══ Source material ══

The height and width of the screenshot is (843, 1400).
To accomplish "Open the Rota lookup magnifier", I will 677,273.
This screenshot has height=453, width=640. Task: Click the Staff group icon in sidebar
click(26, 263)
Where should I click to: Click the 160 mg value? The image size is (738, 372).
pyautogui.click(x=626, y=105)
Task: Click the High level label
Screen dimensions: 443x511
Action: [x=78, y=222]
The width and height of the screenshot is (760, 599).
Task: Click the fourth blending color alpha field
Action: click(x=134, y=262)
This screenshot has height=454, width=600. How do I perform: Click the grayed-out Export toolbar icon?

═══
══ Source material ══

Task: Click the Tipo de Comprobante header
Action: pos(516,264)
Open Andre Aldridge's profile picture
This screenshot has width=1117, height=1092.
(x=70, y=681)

═══
══ Source material ══

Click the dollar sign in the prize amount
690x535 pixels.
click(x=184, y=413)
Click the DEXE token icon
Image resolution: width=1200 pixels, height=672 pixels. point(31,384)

═══

> _Instructions to follow_:
If a line in the records above holds the string "Open", copy it out.

> _Response area_:
To accomplish "Open the Rota lookup magnifier", I will 677,273.
Open Andre Aldridge's profile picture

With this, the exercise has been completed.